◆ Source text:
# Let's go!

## Imports

In [None]:
import normflows as nf
import matplotlib.pyplot as plt
import torch
import numpy as np

from fab import FABModel, HamiltonianMonteCarlo, Metropolis
from fab.utils.logging import ListLogger
from fab.utils.plotting import plot_history, plot_contours, plot_marginal_pair
from fab.target_distributions.gmm import GMM
from fab.utils.prioritised_replay_buffer import PrioritisedReplayBuffer
from fab import Trainer, PrioritisedBufferTrainer
from fab.utils.plotting import plot_contours, plot_marginal_pair
from tqdm import tqdm,trange
import scipy.stats.qmc as qmc
from experiments.make_flow import make_wrapped_normflow_realnvp
import pandas as pd

## Setup Target distribution

In [None]:
dim = 2
n_mixes = 40
loc_scaling = 40.0  # scale of the problem (changes how far apart the modes of each Guassian component will be)
log_var_scaling = 1.0 # variance of each Gaussian
seed = 1

In [None]:
torch.manual_seed(0)  # seed of 0 for GMM problem
target = GMM(dim=dim, n_mixes=n_mixes,
              loc_scaling=loc_scaling, log_var_scaling=log_var_scaling,
              use_gpu=True, true_expectation_estimation_n_samples=int(1e5))

In [None]:
# plot target
target.to("cpu")
fig, ax = plt.subplots()
plotting_bounds = (-loc_scaling * 1.4, loc_scaling * 1.4)
plot_contours(target.log_prob, bounds=plotting_bounds, n_contour_levels=80, ax=ax, grid_width_n_points=200)
target.to("cuda")

## Create FAB model

In [None]:
# hyper-parameters

# Flow
n_flow_layers = 15
layer_nodes_per_dim = 40
lr = 1e-4
max_gradient_norm = 100.0
batch_size = 128
n_iterations = 4000
n_eval = 10
eval_batch_size = batch_size * 10
n_plots = 10 # number of plots shows throughout tranining
use_64_bit = True
alpha = 2.0

# AIS
# By default we use a simple metropolis mcmc transition with a fixed step size.

◆ Objective A: In the FAB notebook, how many mixture components does the target distribution use?
◆ Objective B: Using the FAB notebook, explain what changing `loc_scaling` does to the target distribution.
◆ Objective C: Please extend the FAB notebook past its last line, continuing the AIS hyper-parameter setup.

◆ Recorded data:
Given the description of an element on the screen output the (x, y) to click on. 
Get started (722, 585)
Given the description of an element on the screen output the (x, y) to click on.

* * *

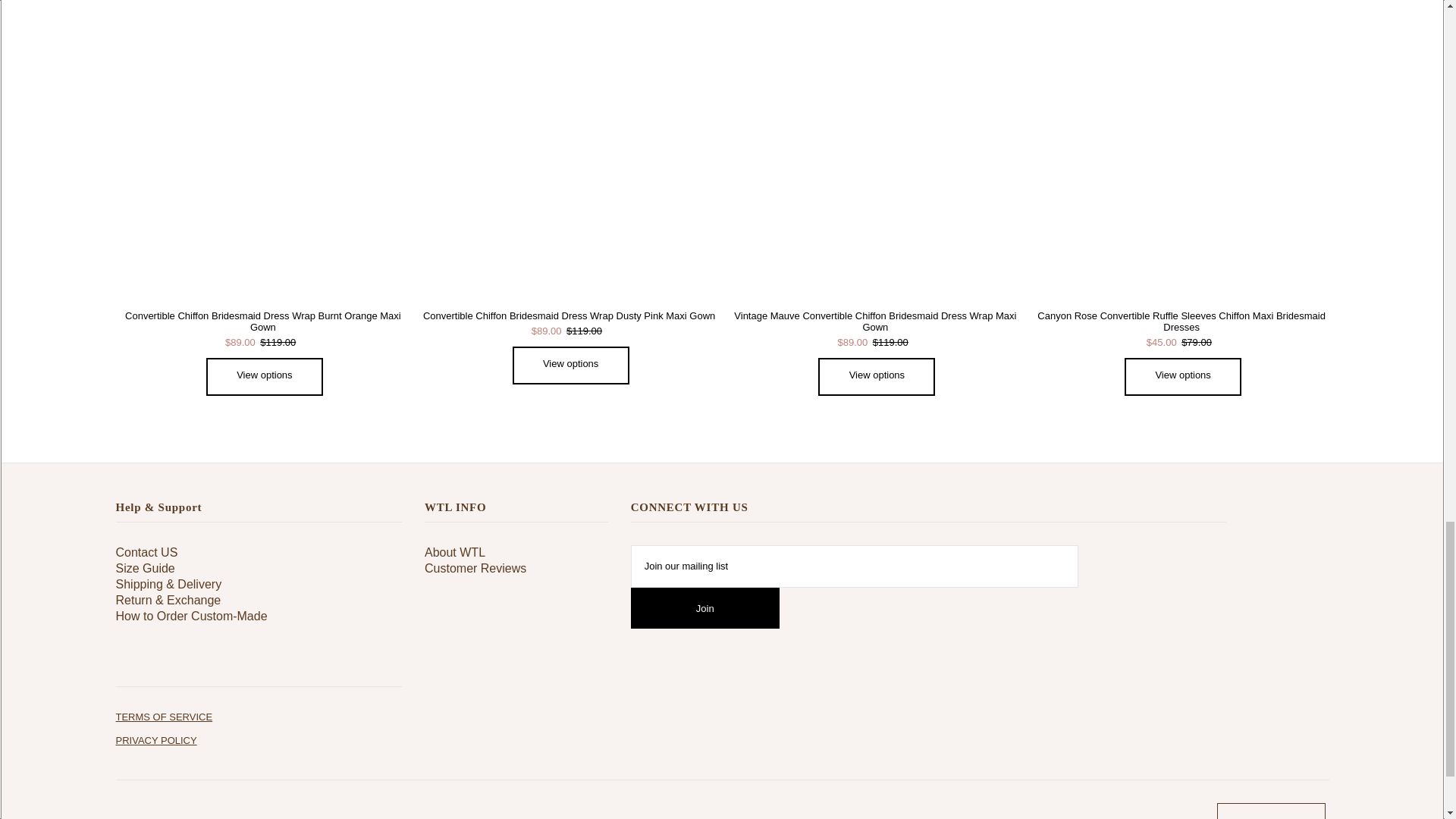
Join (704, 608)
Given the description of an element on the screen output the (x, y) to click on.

◆ Task response A: 40 (`n_mixes = 40`).

◆ Task response B: `loc_scaling` sets the scale of the problem. It changes how far apart the modes of the Gaussian components are placed.

◆ Task response C:
# Can switch this to 'hmc' to improve training efficiency. 
transition_operator_type = "metropolis" 
n_intermediate_distributions = 1
metropolis_step_size = 5.0

# buffer config
n_batches_buffer_sampling = 4
maximum_buffer_length = batch_size * n_batches_buffer_sampling * 100
min_buffer_length = batch_size * n_batches_buffer_sampling * 10

# target p^\alpha q^{a-\alpha} as target for AIS. 
min_is_target = True
p_target = not min_is_target # Whether to use p as the target. 

In [None]:
if use_64_bit:
    torch.set_default_dtype(torch.float64)
    target = target.double()
    print(f"running with 64 bit")

### Setup flow

In [None]:
flow = make_wrapped_normflow_realnvp(dim, n_flow_layers=n_flow_layers, 
                                 layer_nodes_per_dim=layer_nodes_per_dim,
                                act_norm = False)

### Setup Transition operator

In [None]:
if transition_operator_type == "hmc":
    # very lightweight HMC.
    transition_operator = HamiltonianMonteCarlo(
            n_ais_intermediate_distributions=n_intermediate_distributions,
            dim=dim,
            base_log_prob=flow.log_prob,
            target_log_prob=target.log_prob,
            alpha=alpha,
            p_target=p_target,
        n_outer=1,
        epsilon=1.0, L=5)
elif transition_operator_type == "metropolis":
    transition_operator = Metropolis(            
        n_ais_intermediate_distributions=n_intermediate_distributions,
        dim=dim,
        base_log_prob=flow.log_prob,
        target_log_prob=target.log_prob,
        p_target=p_target,
        alpha=alpha,
        n_updates=1,
        adjust_step_size=False,
        max_step_size=metropolis_step_size, # the same for all metropolis steps 
        min_step_size=metropolis_step_size,
        eval_mode=False,
                                  )
else:
    raise NotImplementedError

### Setup FAB model with prioritised replay buffer

In [None]:
# use GPU if available
if torch.cuda.is_available():
    flow.cuda()
    transition_operator.cuda()
    target.to("cuda")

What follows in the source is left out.